Real Estate

Berkeley plays the housing game


When housebuilders’ shares are doing well, it is entirely down to their management — not the government. When housebuilders shares are doing less well, however, it is the fault of government, planning policy, mortgage regulation, whatever — never their own doing. That is certainly how it can seem. And statements from Berkeley Group — at first glance — appear to embrace this contradiction.

On Monday, the company responded to reports that its chairman had earned £174m in 10 years on the back of a share price inflated by state subsidies by arguing it was actually down to its “sustainable, successful business model”. But, on Wednesday, it was complaining that the past four months — in which it share price has fallen 15 per cent — had seen its core London market held back by “high transaction costs, restrictive income multiple limits on mortgage borrowing and prevailing economic uncertainty, accentuated by Brexit”. And we all know who’s responsible for that.

Can Berkeley have it both ways, though? Well, unlike the hollowed out basements of so many prime London houses, its complaints are not without foundation. Stamp duty and other transaction costs have doubtless affected “all segments of the market from home movers to downsizers and investors”, as Berkeley claims. Planning delays and restrictions will inevitably impinge on its idea of “a functioning housing market, where good new development can deliver much needed additionality”.

Still, it seems a bit rich for Berkeley to moan that the government is now standing in the way of “additionality”, when it has added millions to its market value and to its directors’ remuneration without having to build many additional homes or take additional risk — largely thanks to state support of house prices, through such schemes as Help To Buy.

Nor is there much evidence of London’s constrained market hitting Berekely terribly hard. If at all. On Wednesday, the company made no change whatsoever to a previous forecast of £3.4bn in pre-tax profit for the five years to April 2021, despite that litany of new complaints.

So what is behind these apparently mixed messages? Arguably, they are not so much contradictory as designed for completely different audiences.

Pointing out the role of government in gumming up the market can be politic when that same government is trying to force private builders to hit its own housing targets. Pointing out the role of management in hitting its own profit targets can be equally politic when facing a vote on executive pay.

Judging by the votes in favour at Berkeley’s shareholder meeting on Wednesday, at least one of the audiences liked what it heard.

IPOs: fair enough?

Those wading through the bumf issued by recent flotation candidates Aston Martin and Funding Circle may have spotted a new document thudding on to their doormats, writes Jonathan Ford. Actually, it’s not that easy to miss, being several hundred pages long.

New rules from the Financial Conduct Authority now oblige those seeking a listing to publish a “registration document” — a sort of pre-prospectus — well before the initial public offering happens.

It’s all part of a new crackdown on companies and their bankers hogging information. As well as this tome, they must also give unconnected analysts the same access to information received by the selling syndicate. That means letting these potential loose cannons either attend the same company meetings, or obtain transcripts of those between insiders and top management.

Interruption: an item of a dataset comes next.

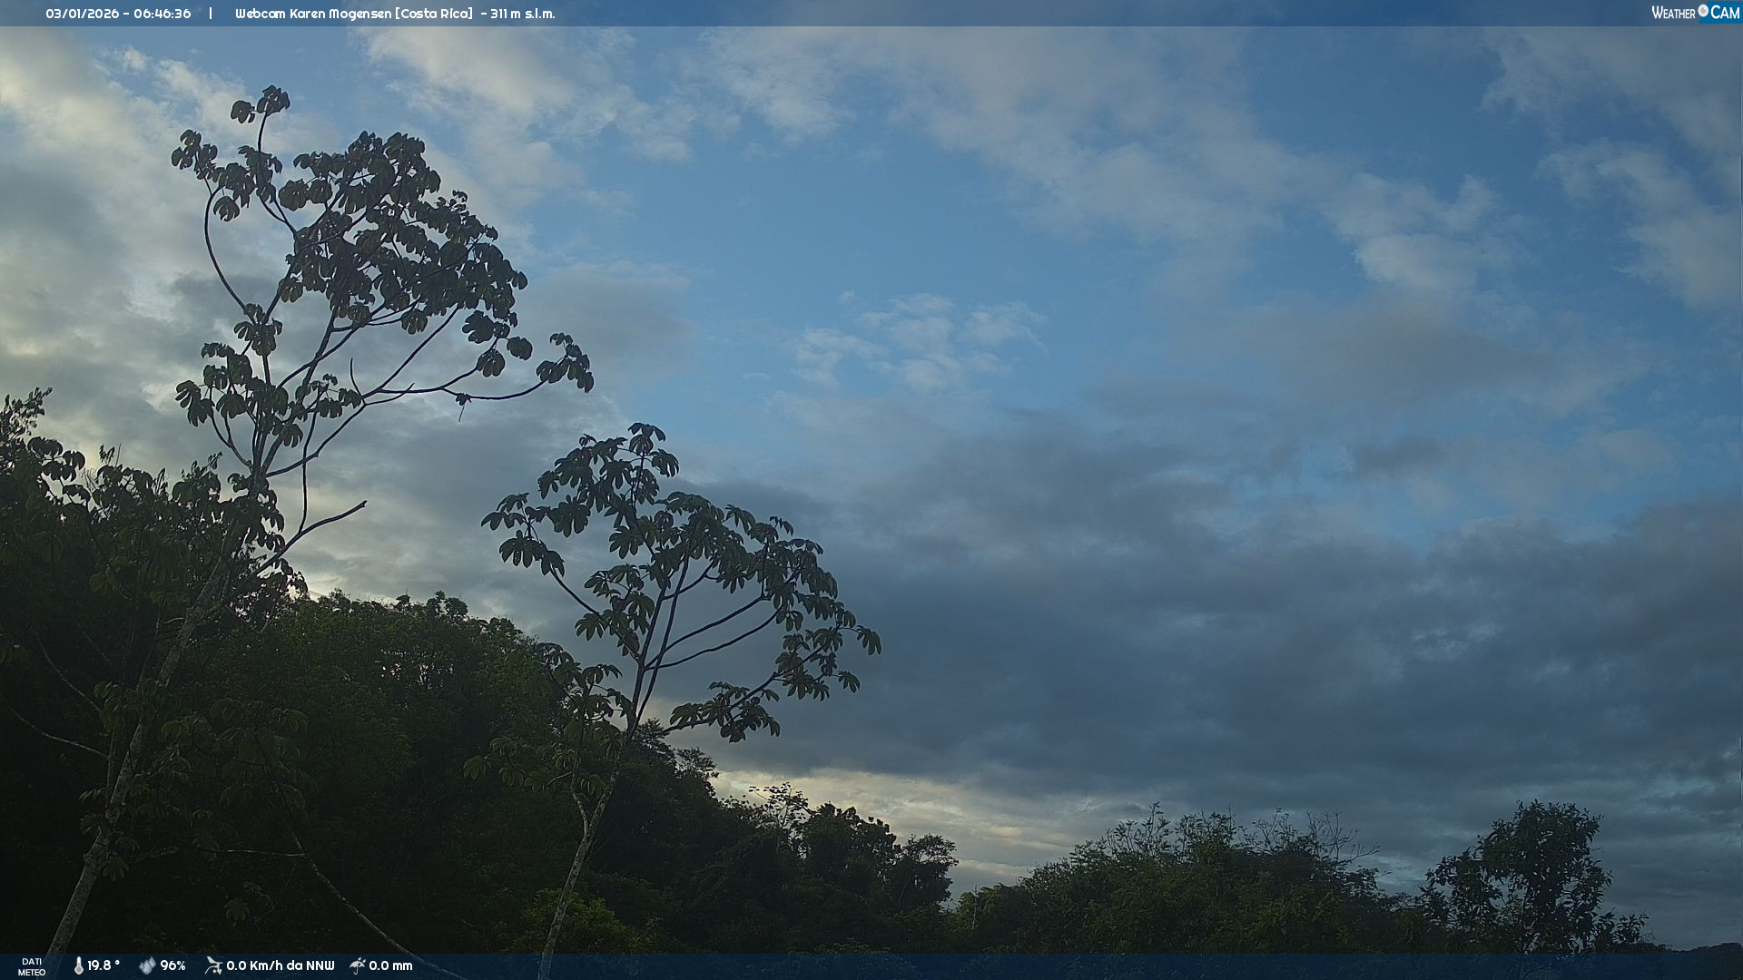
Task: Click the 0.0 mm rainfall value
Action: pyautogui.click(x=390, y=965)
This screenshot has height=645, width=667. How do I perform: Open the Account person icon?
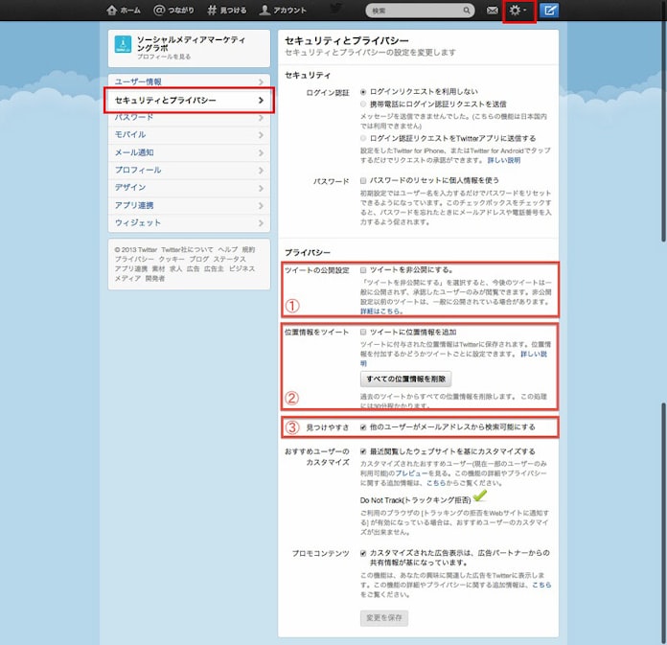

The idea is to bring some fairness to the IPO process. So, instead of a selling syndicate just banging out the prospectus the day before the IPO and confining access to info to friendly analysts, all and sundry should now have an opportunity to comment before the shares are sold.

We all like fairness, of course. But the changes these rules will bring is not clear. Part of the impetus came from the Royal Mail privatisation in 2013, which was thought to have been underpriced, and thus offered huge short term gains to the buyers. Will the new rules mean higher selling prices then? Or fewer duff candidates coming to market as they are exposed to the Sauron like gaze of the unconnected analytical community? Who knows.

Another uncertainty surrounds the size of selling syndicates. It used to be that the lead bank roped in virtually every other firm in the market to drown out discordant voices. But will more informed naysaying encourage them to redouble their efforts, signing up every two-bit broker between Land’s End and John O’Groats? Or will syndicates shrink back to the numbers actually needed to sell the shares?

The first wave gives no clear answer. While Funding Circle has slimmed down the ranks for its flotation to four banks, Aston Martin has gone in the other direction: it has 12 on its lists.